Every line of the records that contains "agent" should be tallied, and only the resulting number returned.

> **DATA IN THIS EXERCISE**
● ● ●
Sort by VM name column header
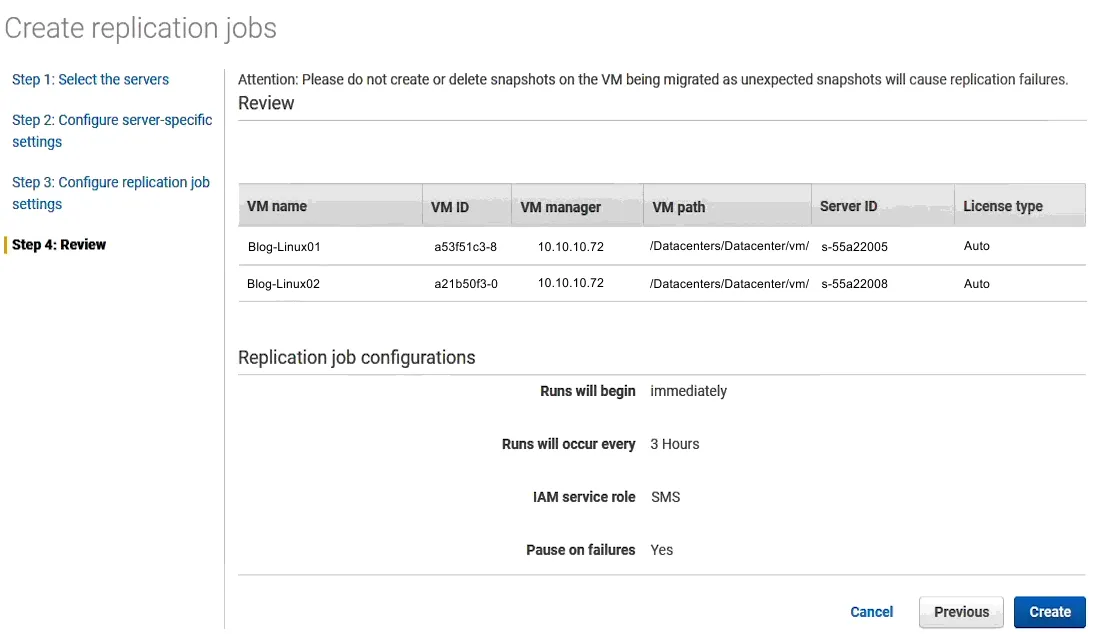This screenshot has height=634, width=1095. click(277, 207)
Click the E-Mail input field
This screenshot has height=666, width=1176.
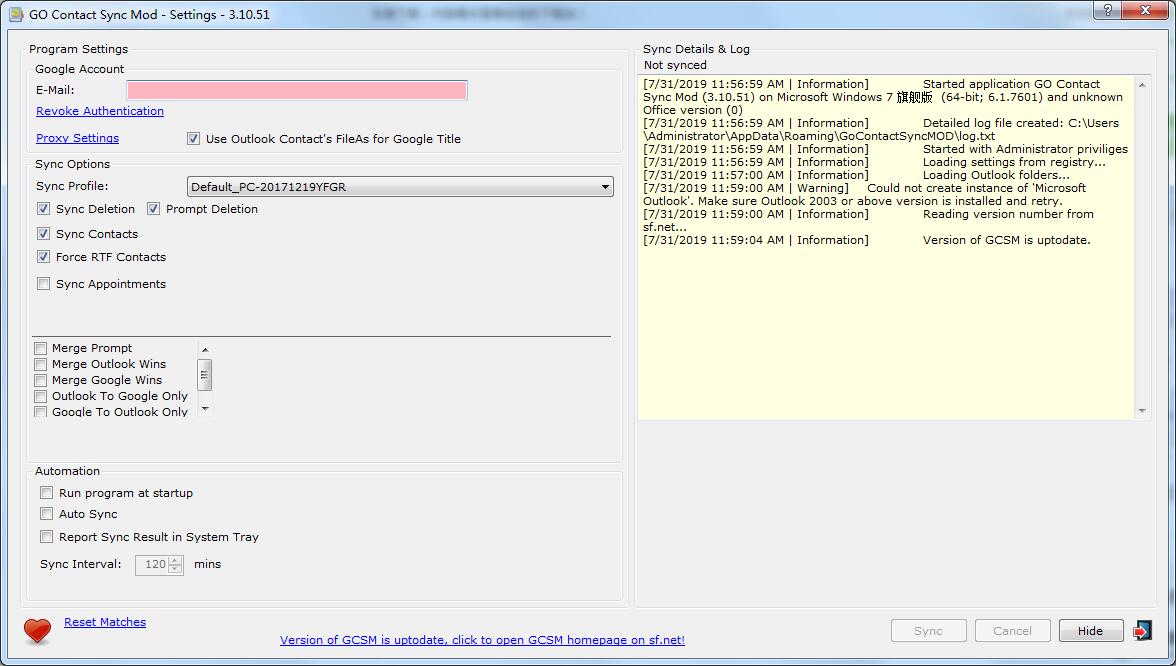(x=296, y=89)
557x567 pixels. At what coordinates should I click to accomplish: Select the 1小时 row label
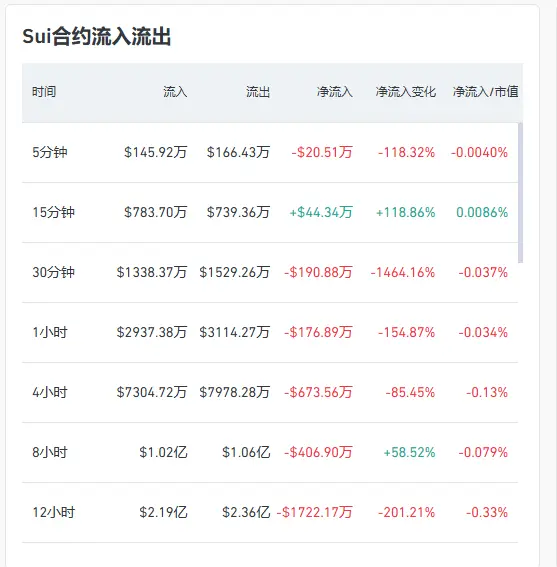point(50,332)
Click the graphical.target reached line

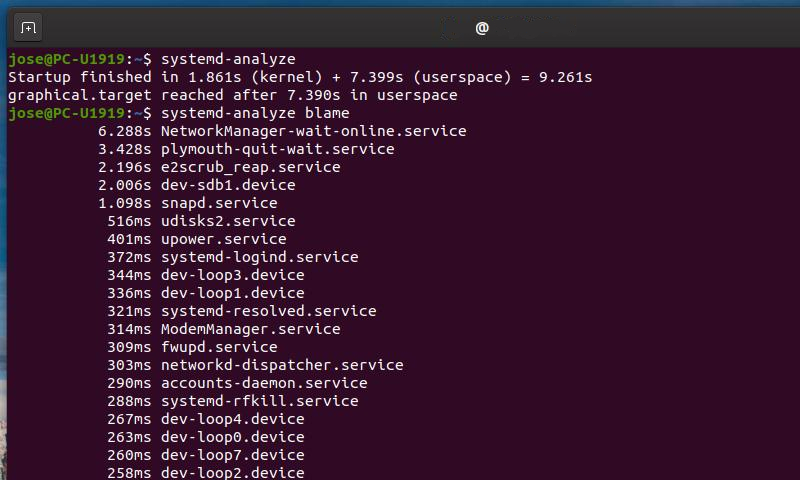pos(233,95)
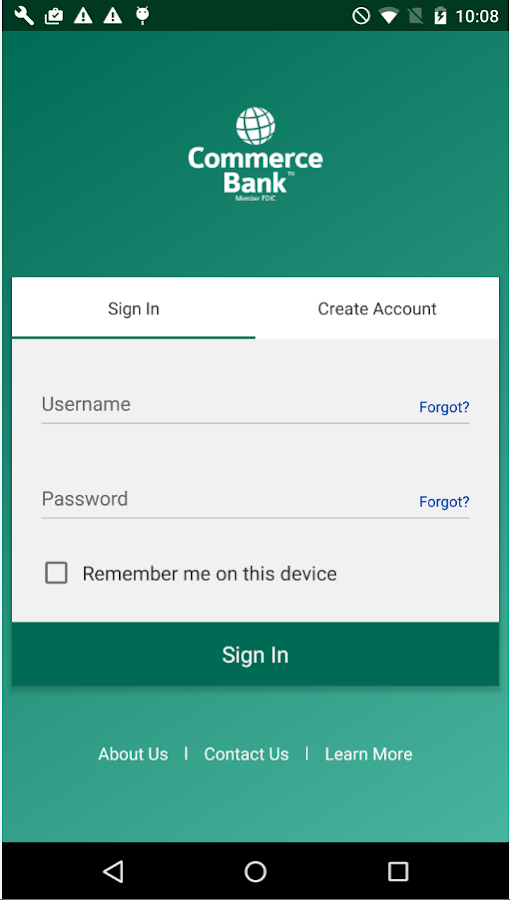Check Remember me on this device
This screenshot has width=510, height=900.
(x=56, y=573)
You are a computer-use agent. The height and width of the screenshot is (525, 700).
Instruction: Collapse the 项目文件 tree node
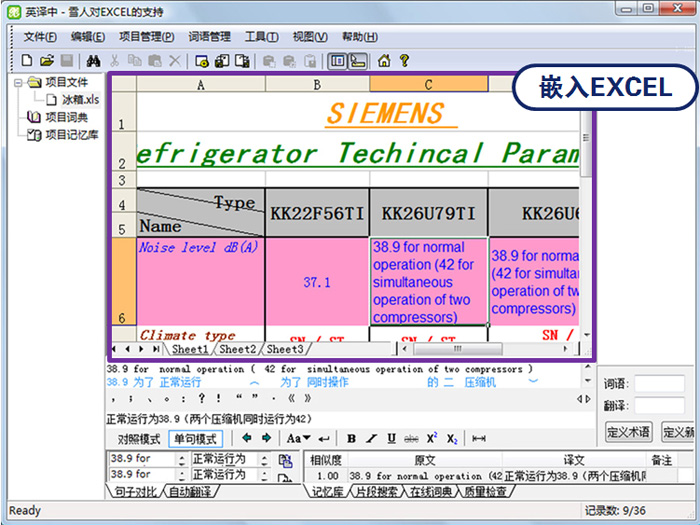click(19, 83)
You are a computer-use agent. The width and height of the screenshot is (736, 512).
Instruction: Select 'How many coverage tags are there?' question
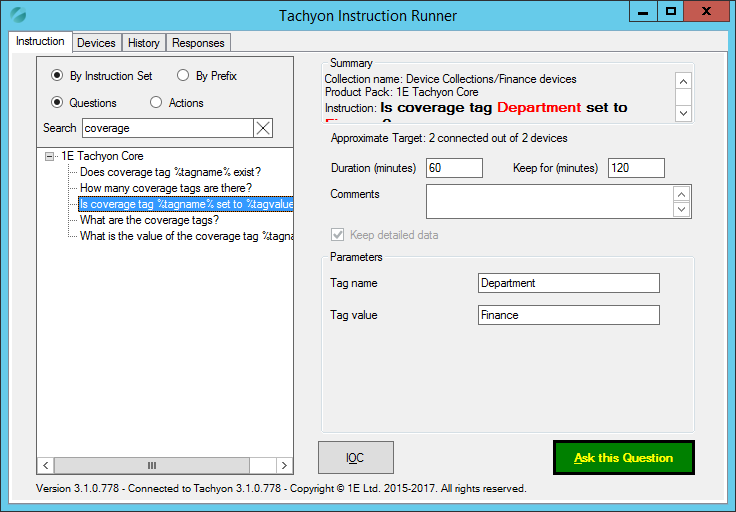[165, 188]
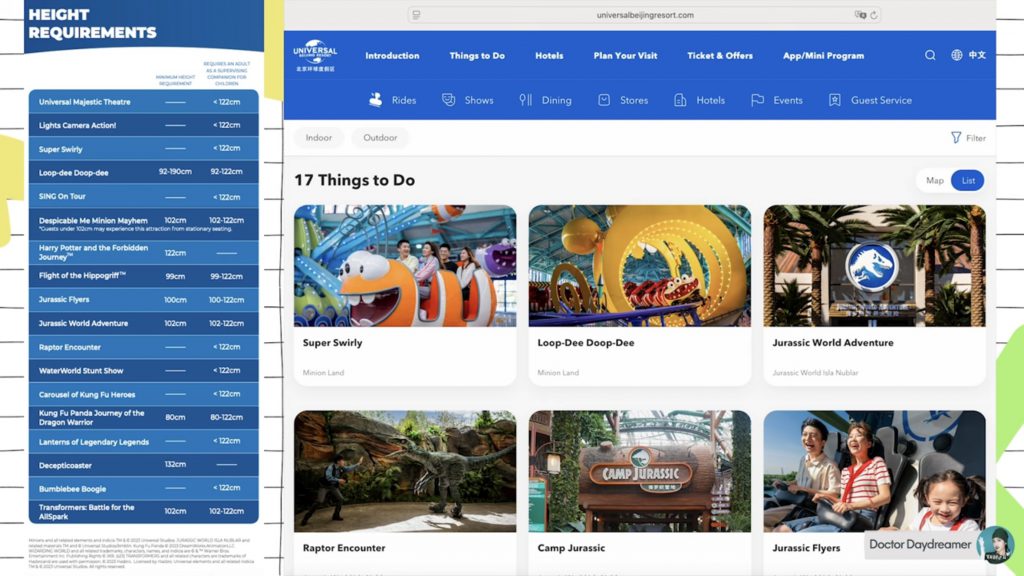This screenshot has height=576, width=1024.
Task: Switch language via the globe 中文 button
Action: point(969,56)
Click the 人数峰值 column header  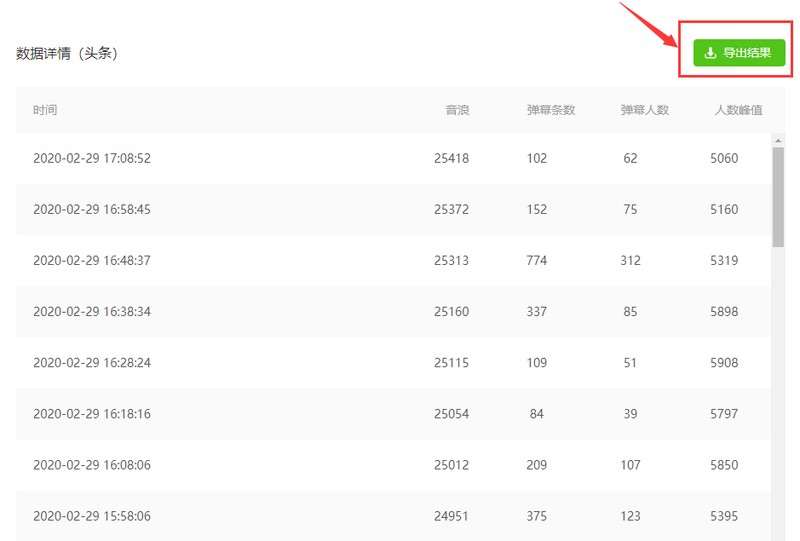[738, 110]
● ● ●
> **WRITTEN SOLUTION**
2